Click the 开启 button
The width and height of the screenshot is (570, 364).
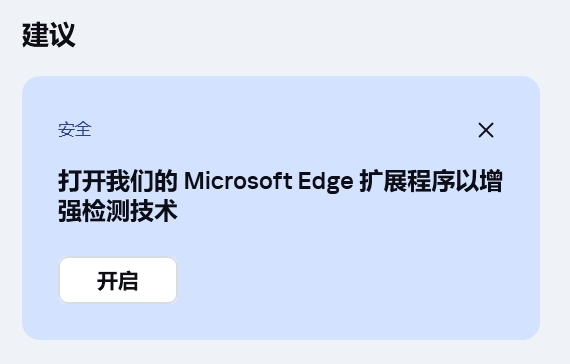click(x=118, y=280)
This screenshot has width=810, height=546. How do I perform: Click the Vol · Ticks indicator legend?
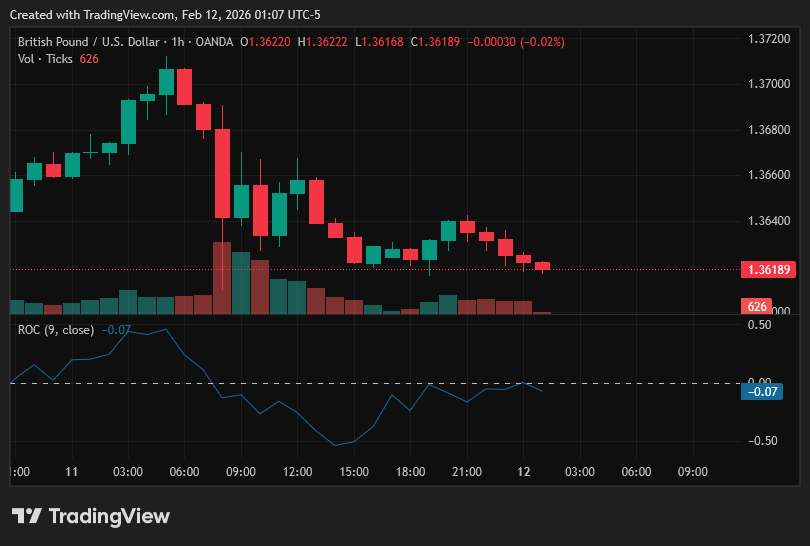tap(45, 59)
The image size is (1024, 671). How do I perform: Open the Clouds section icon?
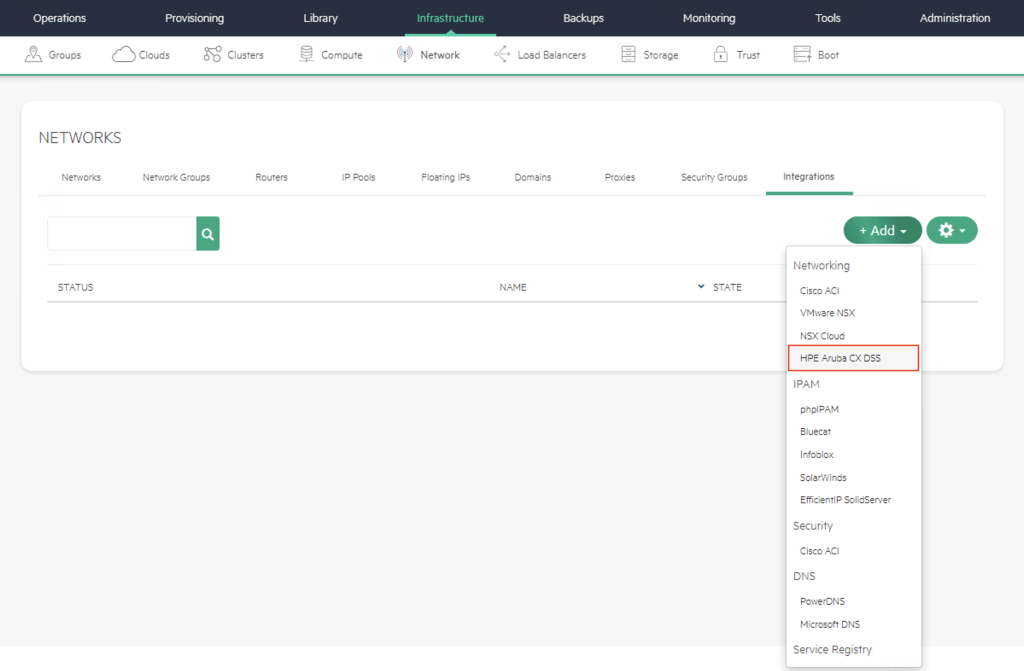tap(124, 55)
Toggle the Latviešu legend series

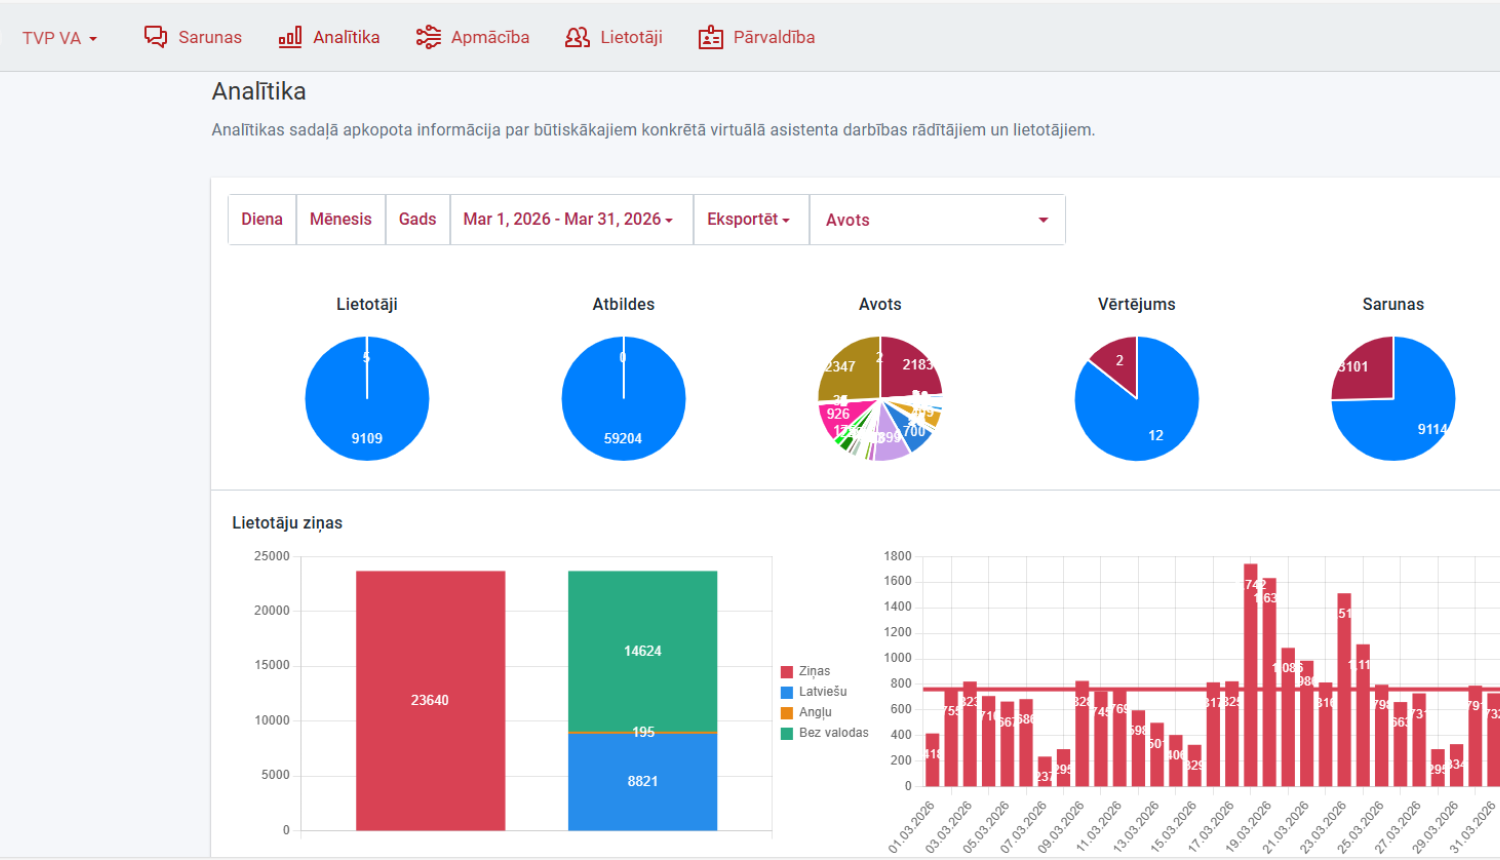822,692
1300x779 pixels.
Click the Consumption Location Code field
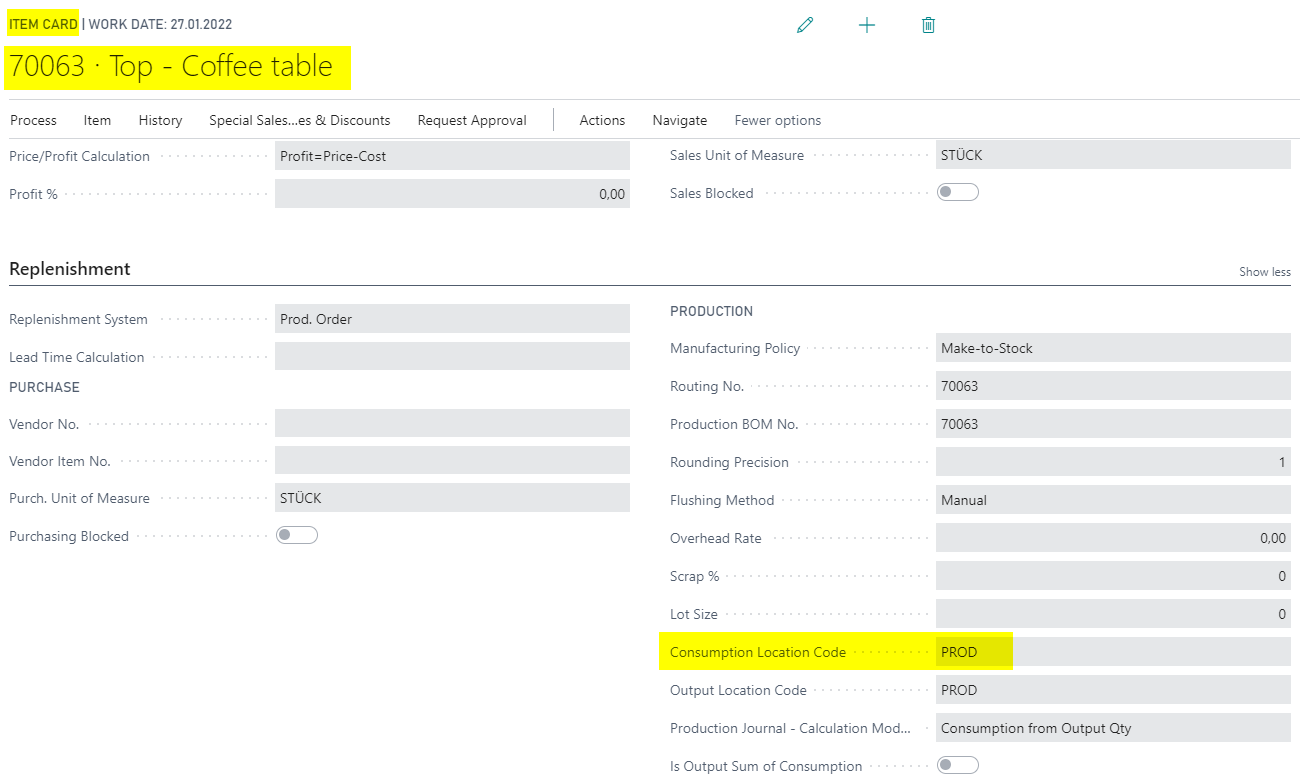[x=1113, y=652]
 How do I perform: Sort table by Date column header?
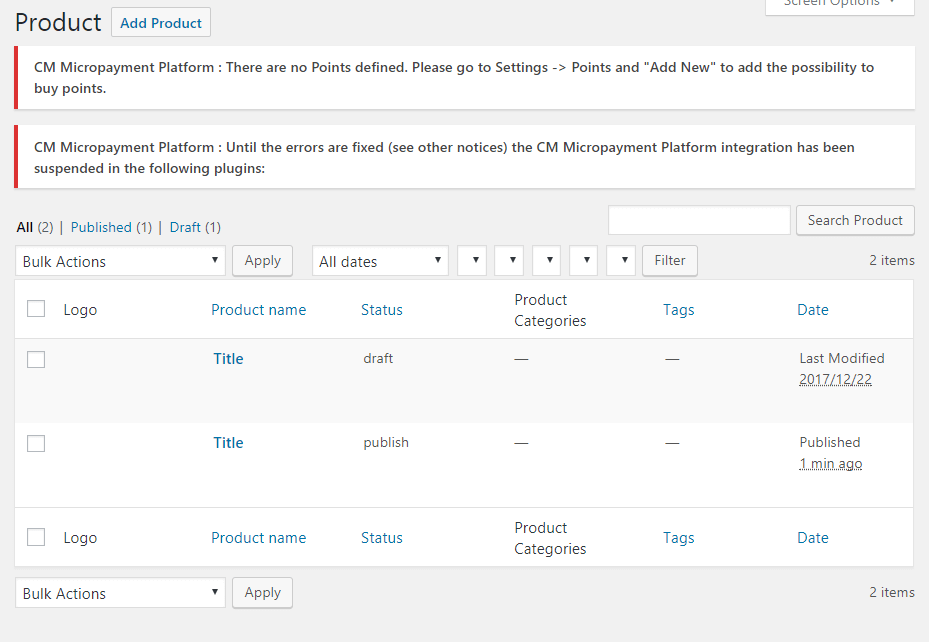(812, 310)
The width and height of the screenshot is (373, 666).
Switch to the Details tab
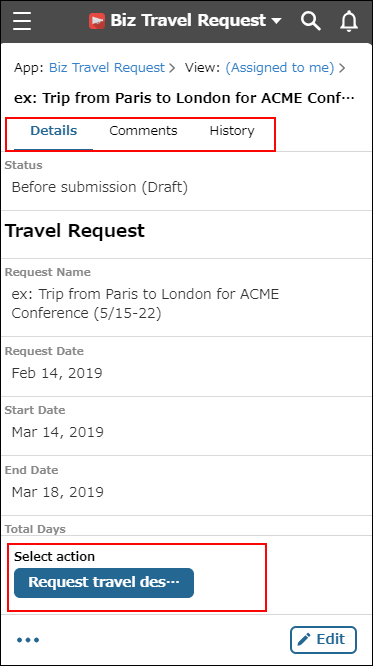click(x=54, y=131)
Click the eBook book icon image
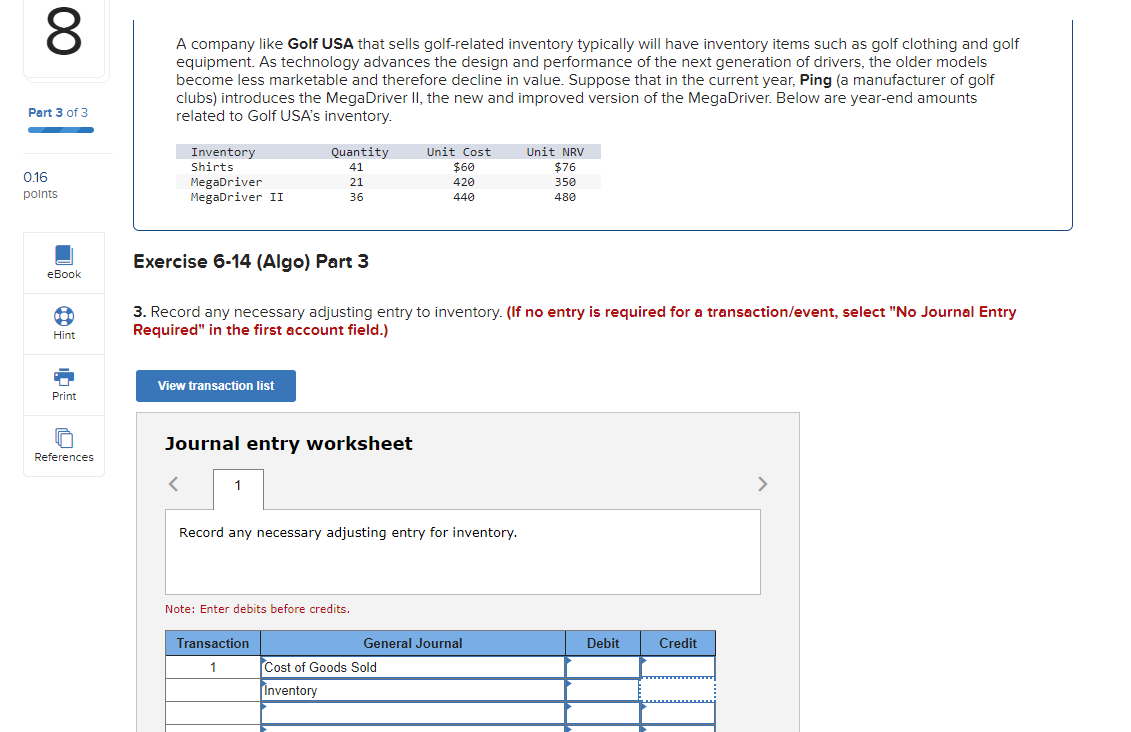The height and width of the screenshot is (732, 1131). (63, 255)
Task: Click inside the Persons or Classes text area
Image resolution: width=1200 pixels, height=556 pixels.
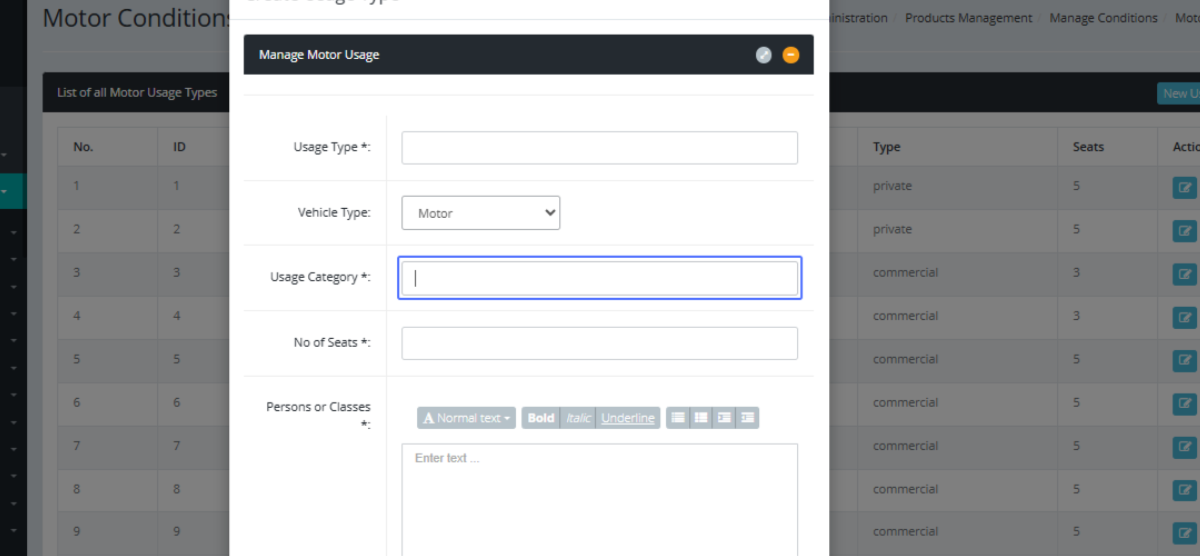Action: tap(599, 500)
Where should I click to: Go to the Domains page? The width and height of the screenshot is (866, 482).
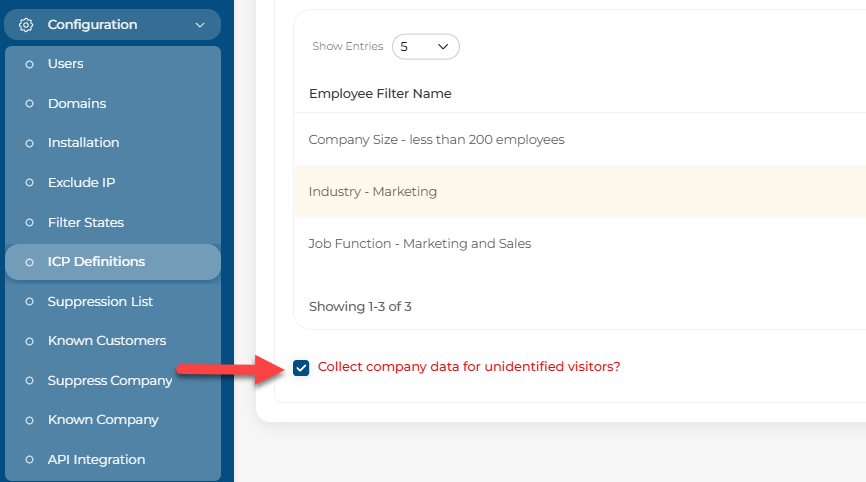pyautogui.click(x=77, y=104)
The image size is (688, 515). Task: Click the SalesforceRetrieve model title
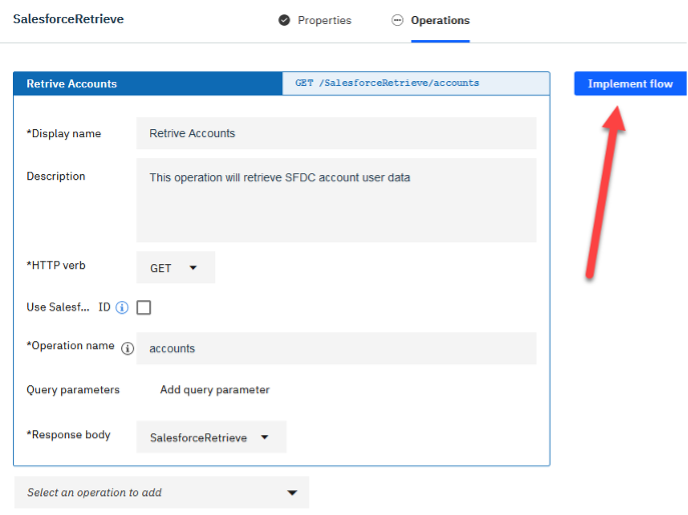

········

→ REQUIREMENT
Would you show every line in the data above that contains the string "Task"?

→ RESULT OF THE EXERCISE
Task: Click inside the Persons or Classes text area
The image size is (688, 515). Task: Click the SalesforceRetrieve model title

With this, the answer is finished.